A plain without a feature, bare and brown, No blade of grass, no sign of neighborhood, Nothing to eat and nowhere to sit down, Yet, congregated on its blankness, stood An unintelligible multitude, A million eyes, a million boots in line, Without expression, waiting for a sign.
Out of the air a voice without a face Proved by statistics that some cause was just In tones as dry and level as the place: No one was cheered and nothing was discussed; Column by column in a cloud of dust They marched away enduring a belief Whose logic brought them, somewhere else, to grief.
She looked over his shoulder For ritual pieties, White flower-garlanded heifers, Libation and sacrifice, But there on the shining metal Where the altar should have been, She saw by his flickering forge-light Quite another scene.
Barbed wire enclosed an arbitrary spot Where bored officials lounged (one cracked a joke) And sentries sweated for the day was hot: A crowd of ordinary decent folk Watched from without and neither moved nor spoke As three pale figures were led forth and bound To three posts driven upright in the ground.
The mass and majesty of this world, all That carries weight and always weighs the same Lay in the hands of others; they were small And could not hope for help and no help came: What their foes like to do was done, their shame Was all the worst could wish; they lost their pride And died as men before their bodies died.
She looked over his shoulder For athletes at their games, Men and women in a dance Moving their sweet limbs Quick, quick, to music, But there on the shining shield His hands had set no dancing-floor But a weed-choked field.

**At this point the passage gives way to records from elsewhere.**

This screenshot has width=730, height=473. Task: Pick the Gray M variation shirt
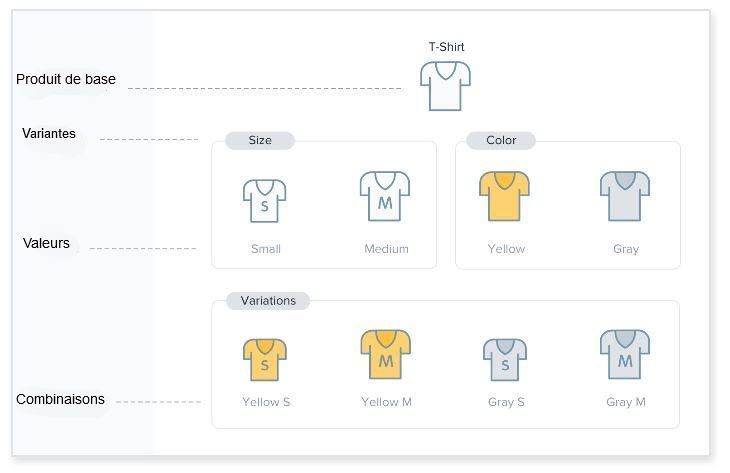[625, 354]
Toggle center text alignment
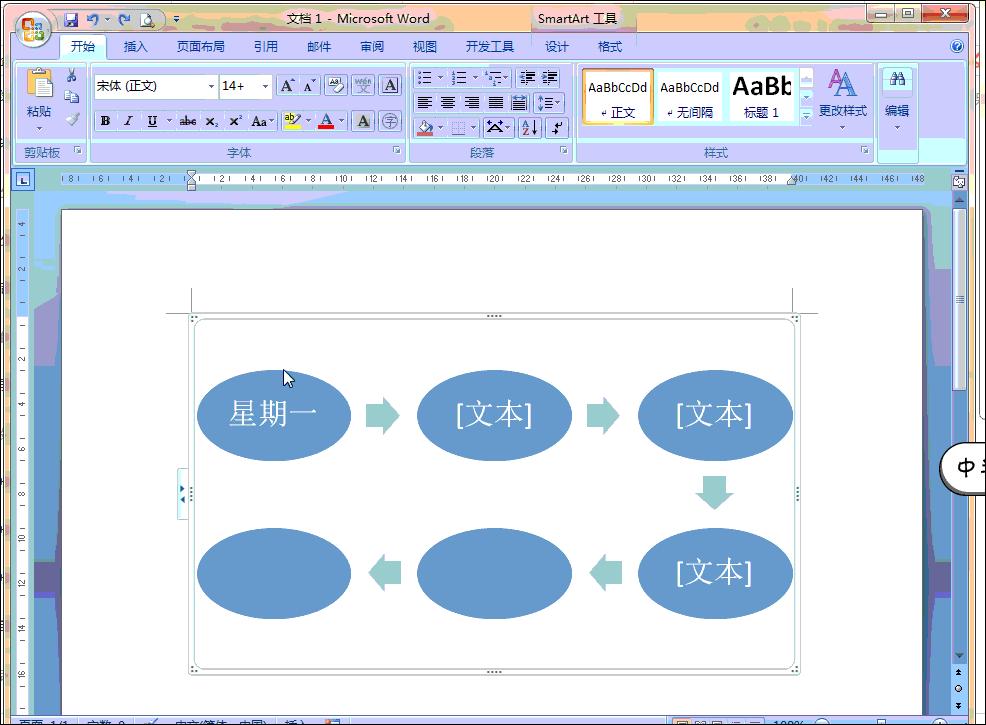The width and height of the screenshot is (986, 725). point(448,103)
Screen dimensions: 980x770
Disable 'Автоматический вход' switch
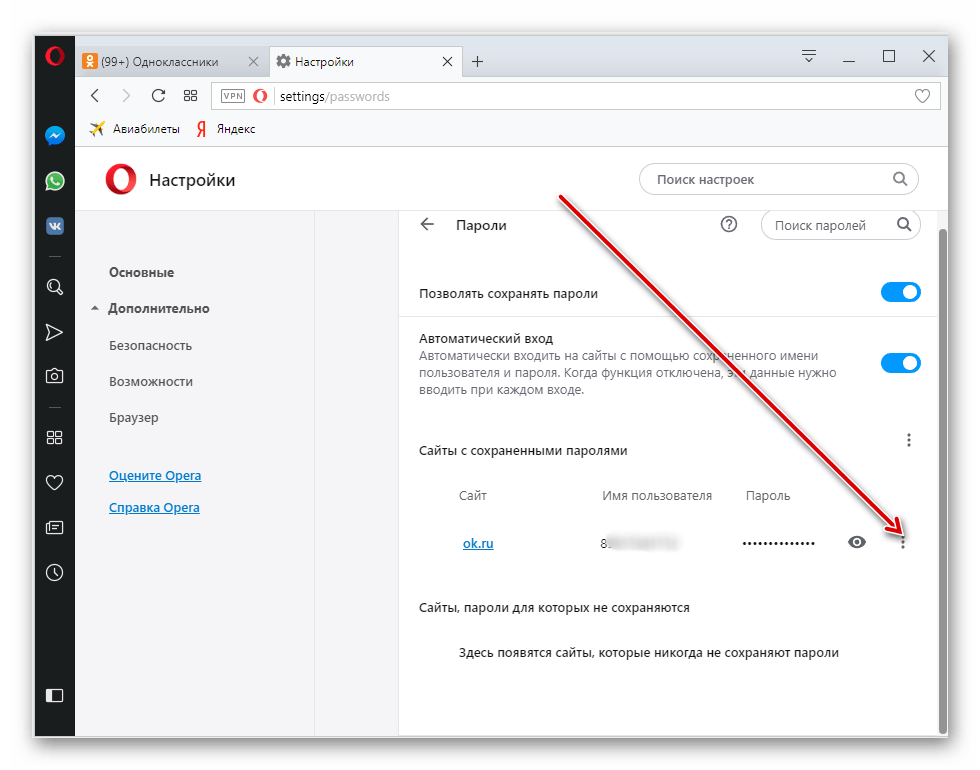(x=900, y=362)
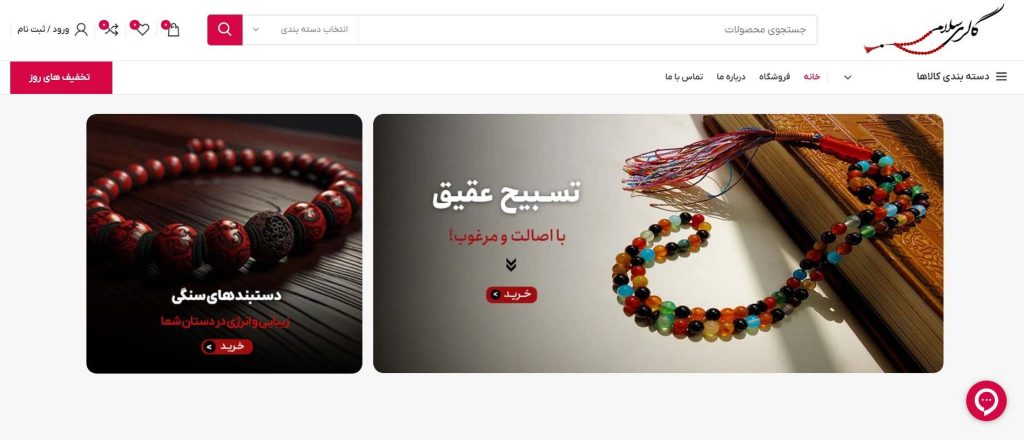Open the compare products shuffle icon
Image resolution: width=1024 pixels, height=440 pixels.
coord(111,29)
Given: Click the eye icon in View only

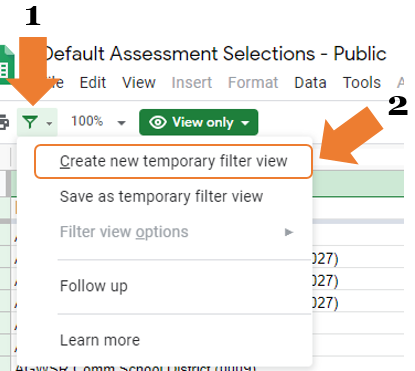Looking at the screenshot, I should (158, 122).
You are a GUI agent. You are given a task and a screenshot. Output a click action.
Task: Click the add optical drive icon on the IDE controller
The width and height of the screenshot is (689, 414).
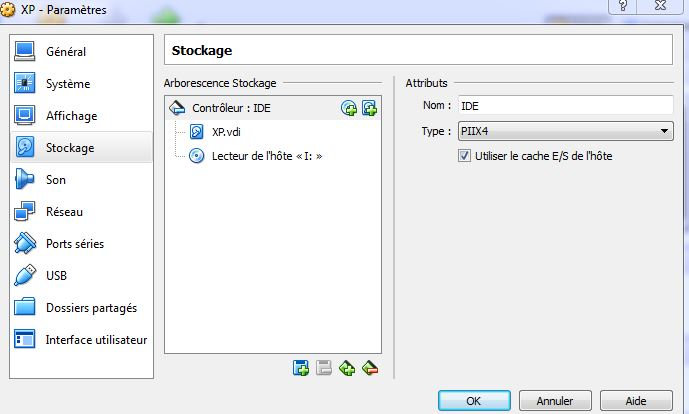[349, 108]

A ragged urchin, aimless and alone, Loitered about that vacancy; a bird Flew up to safety from his well-aimed stone: That girls are raped, that two boys knife a third, Were axioms to him, who'd never heard Of any world where promises were kept, Or one could weep because another wept.

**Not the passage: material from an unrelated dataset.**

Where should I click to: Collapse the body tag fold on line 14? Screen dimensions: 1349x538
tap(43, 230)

The thin-lipped armourer, Hephaestus, hobbled away, Thetis of the shining breasts Cried out in dismay At what the god had wrought To please her son, the strong Iron-hearted man-slaying Achilles Who would not live long.
Auden reflects bitterly on the differences between the Achaean world as described by Homer—a world where, even amid warfare, imagination naturally ran to scenes of peace—and the world of totalitarian horror Auden himself imagine. At the same time, Auden criticizes Homer for attributing glory to warriors. Auden's moral opprobrium is directed, not at Thetis or Hephaestus, but at "the strong iron-hearted man-slaying Achilles. The shield described by Auden is made by the god to please Achilles: the horrid world depicted there (and not the delightful world depicted in the shield described by Homer) is the natural result of the sort of iron-hearted manslaughter Achilles, and his comrades and rivals, practice.
I believe that Auden was trying to protest what the world has turned into instead of the utopian society that we are lead to believe as children. But instead are world is full of hatred and crimes. When Thetis came to Hehaestpus she was looking for a shield of protection, instead she found the reality of life. After reading this poem it made me wonder what I am lead to believe that’s not true. Will I be like Thetis and have someone reveal the truth to me or will I be like Hehaestpus and reveal the truth to someone else.